Computed on March 16, 2019 with Bayeselo based on 1'004'662 games
Tested by CCRL team, 2005-2019, http://computerchess.org.uk/ccrl/4040/
Engine Elo + - Score AvOp Games
FrankWalter 2.2.8 64-bit 2457 +20 -20 50.3% -3.9 892
FrankWalter 2.3.3 64-bit 2447 +20 -20 47.8% +14.9 867
FrankWalter 2.2.3 64-bit 2392 +36 -35 59.5% -74.7 301
It a shame to see FW regress, but it happens I suppose, especially when testing at long time controls. My own tests at shorter TC indicated progression, but I've since identified a bug in the transposition table so I hope the new version (2.3.5) will not disappoint and show progression at long time controls! Especially because Graham intends to field FW2.3.5 in D6, so I will need every bit of strength I can find;-)
Thank you for testing at 40/40, it really addresses some area's that are problematic for me to test.
So many tests posted this week because I had a large backlog dating back to January. Now that I got some time this week I'm clearing it. On the other hand what's posted here is only a tip of the iceberg, figuratively speaking.
I wouldn't call v2.3.3 a clear regression, not with 10 Elo separating it from v2.2.8 and the compound error margins being +/-28 Elo.

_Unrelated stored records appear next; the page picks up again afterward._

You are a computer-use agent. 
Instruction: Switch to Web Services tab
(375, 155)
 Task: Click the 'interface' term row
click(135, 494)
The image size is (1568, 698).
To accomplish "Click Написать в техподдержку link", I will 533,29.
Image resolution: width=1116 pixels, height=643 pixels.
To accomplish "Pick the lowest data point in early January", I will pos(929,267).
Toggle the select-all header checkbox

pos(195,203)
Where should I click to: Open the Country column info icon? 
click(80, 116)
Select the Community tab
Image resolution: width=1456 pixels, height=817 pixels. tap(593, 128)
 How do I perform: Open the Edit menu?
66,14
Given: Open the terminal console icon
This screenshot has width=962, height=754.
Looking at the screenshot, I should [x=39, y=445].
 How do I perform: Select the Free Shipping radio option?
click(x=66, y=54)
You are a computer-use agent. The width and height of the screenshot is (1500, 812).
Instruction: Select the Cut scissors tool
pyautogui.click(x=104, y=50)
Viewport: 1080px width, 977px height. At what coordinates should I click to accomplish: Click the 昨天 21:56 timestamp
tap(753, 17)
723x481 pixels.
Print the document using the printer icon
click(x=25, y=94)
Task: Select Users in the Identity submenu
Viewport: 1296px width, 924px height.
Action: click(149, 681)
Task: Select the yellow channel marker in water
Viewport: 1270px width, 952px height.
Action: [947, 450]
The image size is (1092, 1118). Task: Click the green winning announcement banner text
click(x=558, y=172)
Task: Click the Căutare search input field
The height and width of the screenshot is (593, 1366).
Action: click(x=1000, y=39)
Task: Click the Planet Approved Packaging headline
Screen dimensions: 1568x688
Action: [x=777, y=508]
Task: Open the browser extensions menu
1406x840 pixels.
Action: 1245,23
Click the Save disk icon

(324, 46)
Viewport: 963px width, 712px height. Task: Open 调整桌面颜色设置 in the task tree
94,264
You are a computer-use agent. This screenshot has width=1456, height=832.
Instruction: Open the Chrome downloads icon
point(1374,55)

It failed to prove superiority, that's all. These things happen all the time, there are a lot of engines that oscillate back and forth before finally making a spurt forward.
Good to find a confirmation of the usefulness of testing at LTC. Some are of the opinion that 40/40 is a waste of time, that IMO is an extremely simplistic view.